Problem »
Each line in the entries below that holds the string "click" is to be listed.

Data to use »
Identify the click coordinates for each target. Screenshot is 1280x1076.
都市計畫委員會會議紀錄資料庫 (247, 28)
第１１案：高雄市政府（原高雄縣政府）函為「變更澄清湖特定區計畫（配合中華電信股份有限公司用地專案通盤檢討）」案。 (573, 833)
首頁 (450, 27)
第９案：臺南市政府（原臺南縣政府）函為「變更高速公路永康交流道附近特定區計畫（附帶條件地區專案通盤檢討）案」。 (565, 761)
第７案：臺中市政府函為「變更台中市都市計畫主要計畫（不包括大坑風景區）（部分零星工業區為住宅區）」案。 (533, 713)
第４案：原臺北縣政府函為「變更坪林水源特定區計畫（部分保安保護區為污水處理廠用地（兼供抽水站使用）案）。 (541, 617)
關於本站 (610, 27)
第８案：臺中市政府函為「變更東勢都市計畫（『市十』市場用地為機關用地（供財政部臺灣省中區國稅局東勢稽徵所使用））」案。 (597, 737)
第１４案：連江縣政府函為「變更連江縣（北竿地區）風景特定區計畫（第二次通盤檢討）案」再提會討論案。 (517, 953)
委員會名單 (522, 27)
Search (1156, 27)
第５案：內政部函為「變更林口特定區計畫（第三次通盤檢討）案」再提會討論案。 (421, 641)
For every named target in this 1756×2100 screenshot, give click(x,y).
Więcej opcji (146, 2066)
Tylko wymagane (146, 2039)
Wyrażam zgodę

Result »
Identify the click coordinates for each target. Screenshot is 1280x1076.
For every named target in this 1756×2100 screenshot, give click(x,y).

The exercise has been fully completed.